SACRAMENTO, Calif. — Undocumented immigrants with young children will now have a chance to get two tax breaks in the California budget now headed to Gov. Gavin Newsom for his expected signature.
The tax credits will be available to eligible California workers with Individual Tax Identification Numbers and at least one child under the age of 6. Currently, the California Earned Income Tax and Young Child Tax credits are available only to eligible California workers with Social Security Numbers.
Alissa Anderson, a policy analyst at the California Budget & Policy Center, said the budget provision is the first time the Senate, Assembly and governor have agreed to include the tax break for ITIN filers.
She credits the “growing momentum” from some California mayors, legislators, legislative caucuses and years of work from advocacy groups that made the tax breaks possible during a year in which the state budget faced a $54 billion deficit.
It’s possible the pandemic also played a role, she said.
“We have existing inequities in California, and the COVID crisis has just amplified those,” Anderson said. “We know that immigrants have been hit especially hard by the economic crisis. This crisis is really highlighting that there’s no time for inequitable policies.”
Republican Assemblyman Jay Obernolte of Big Bear Lake spoke against the proposal on Friday.
“I wish more of us were talking about the costs involved in this program,” he said. “This would be better done in a future year, especially when we are facing a $54 billion deficit.”
Expanding the earned income tax credit would cost $65 million, according to the state Legislative Analyst.
Noncitizen immigrants without Social Security Numbers were left out of federal stimulus packages and don’t qualify for unemployment insurance benefits. In April, Newsom announced an effort to provide disaster relief assistance to 150,000 undocumented Californians.

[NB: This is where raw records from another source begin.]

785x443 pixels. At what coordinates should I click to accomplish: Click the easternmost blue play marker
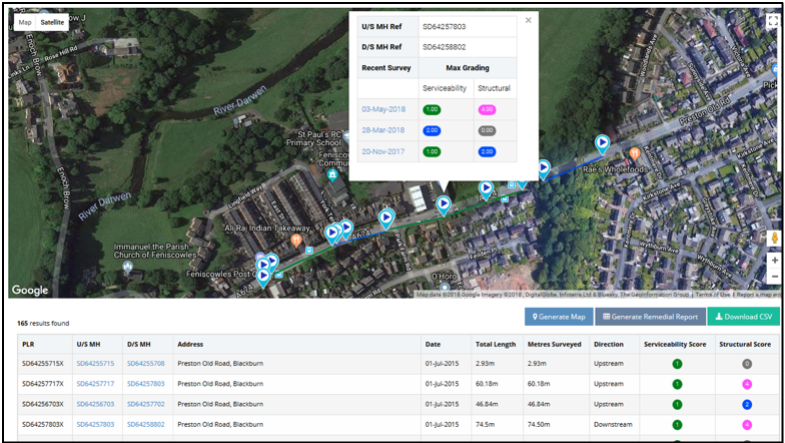point(602,143)
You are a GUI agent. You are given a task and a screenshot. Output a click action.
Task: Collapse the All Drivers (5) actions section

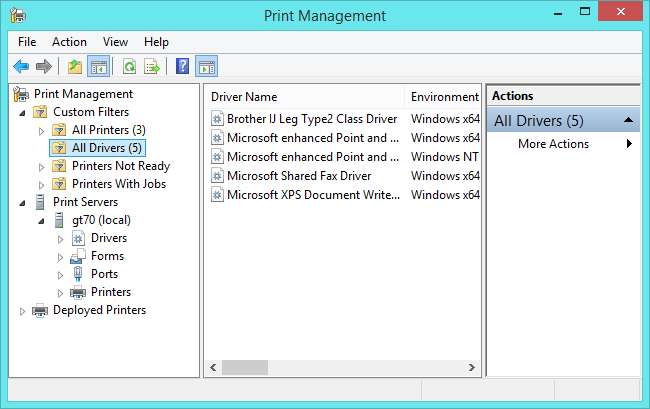tap(628, 120)
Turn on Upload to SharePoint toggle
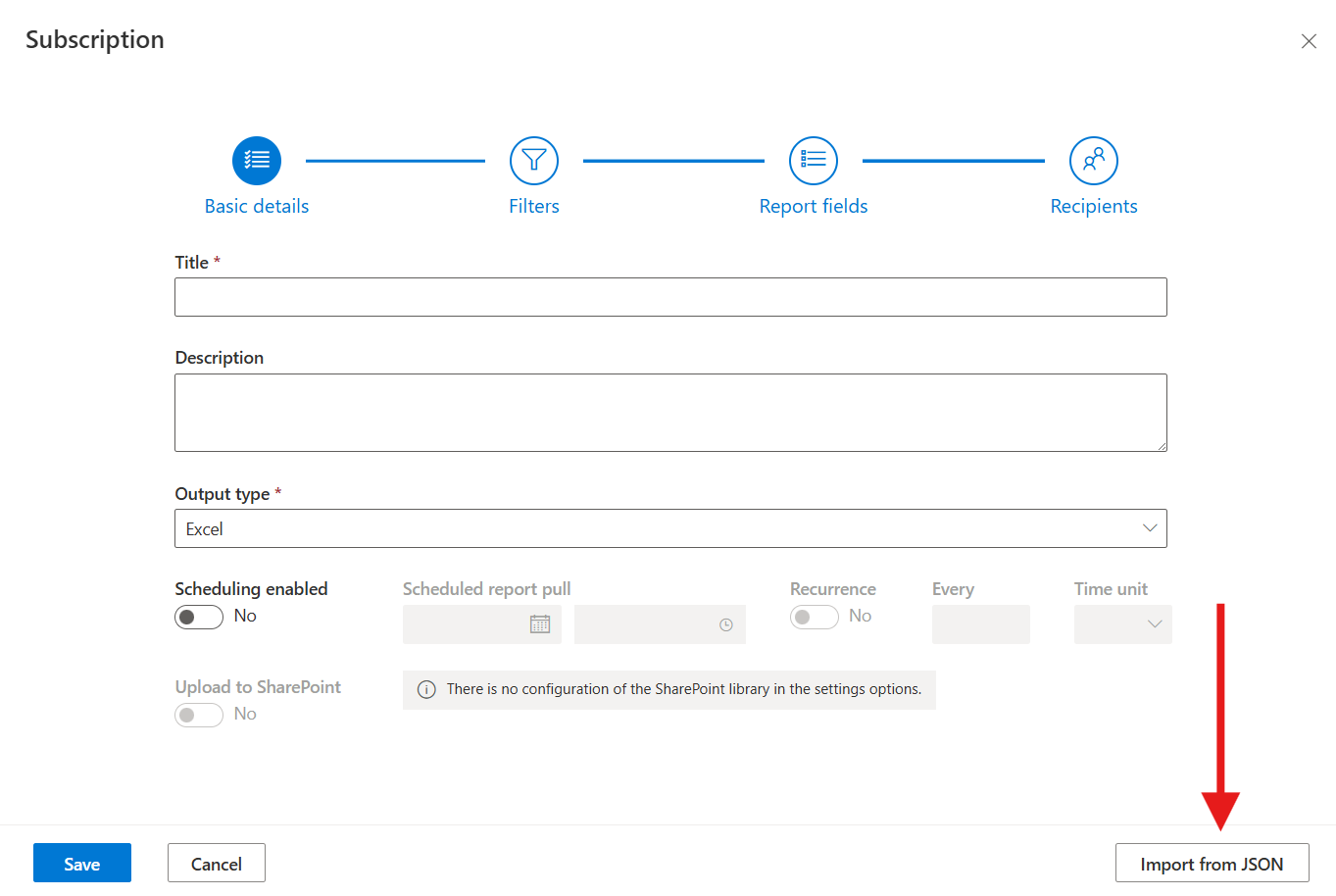The height and width of the screenshot is (896, 1336). pos(199,715)
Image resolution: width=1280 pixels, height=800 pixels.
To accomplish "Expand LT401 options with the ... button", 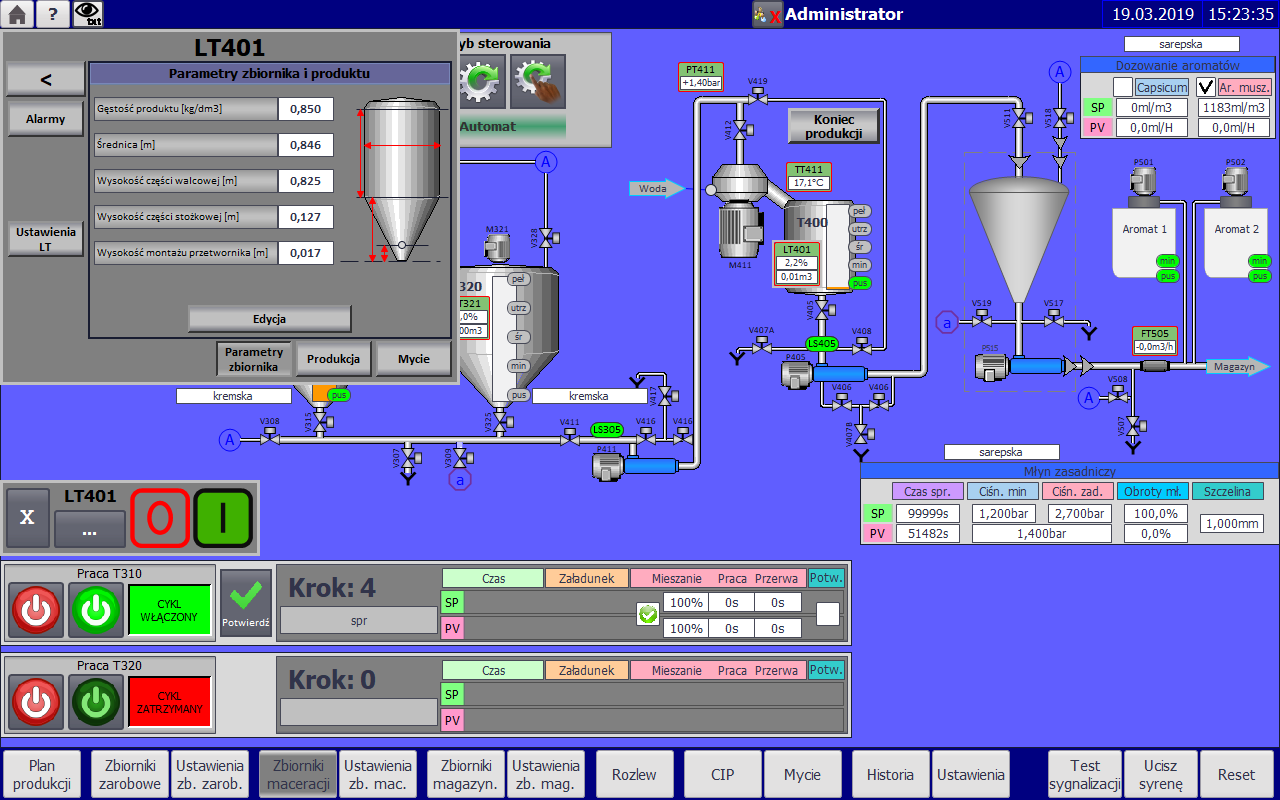I will click(89, 530).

The tax breaks would benefit an estimated 32,000 to 46,000 families. Families with children over the age of 6 are excluded from the tax breaks, Anderson said.
A California Budget and Policy Center report notes that undocumented immigrants pay an estimated $3.2 billion in state and local taxes yearly in California. About $157.9 million of that is personal income tax.
“It’s a really big step, especially during a time of budget deficit,” said Sasha Feldstein, economic justice policy manager at the California Immigrant Policy Center. “Unfortunately, this is nowhere near enough.”
Feldstein said the tax expansion leaves out the majority of ITIN filers and continues to create economic disparities among them.
Many immigrant workers are on the front lines of the pandemic, she said, yet aren’t eligible for unemployment insurance and federal stimulus payments.
“They’ve been left with nothing while they’re continuing to be deemed essential,” Feldstein said.
She said the organization will continue fighting until every ITIN filer is eligible for the California Earned Income Tax Credit.
Unai Montes-Irueste, communications director for United Ways of California, called the the tax expansion “a major step forward.”
“It is going to mean a lot to those families, especially during this time, in which we’re suffering an economic downturn,” Montes-Irueste said. “It’s a game changer.”
A head of household making $12,000 a year or less, with two children under six, can earn $1,240 through the California Earned Income Tax Credit and $1,000 with the Young Child Tax Credit, a tax calculator from the public-private campaign CalEITC4Me shows.
A Medi-Cal expansion for undocumented seniors over 65, regardless of their immigration status, did not make it into the final budget deal. The Medi-Cal expansion was included in the unfinished spending plan sent to Newsom June 15. The expansion would have gone into effect in 2022, with Newsom having the authority to delay its launch based on the state’s ability to afford the cost.
California Sen. Elena Maria Durazo, D-Los Angeles, told The Sacramento Bee she was happy about the tax breaks for undocumented families, but was “sad and disappointed” about the Medi-Cal expansion’s indefinite delay in the state budget.
“When a senior asks me a question, ‘When am I going to be covered?’ I don’t know what to say,” said Durazo, who serves as vice chair of the California Latino Caucus.
Durazo said she had raised the concern to Newsom, saying covering seniors would help control the spread of COVID-19.
In the last four years, California has expanded Medi-Cal to undocumented children and young adults. The coverage for young adults up to age 26 began in January this year.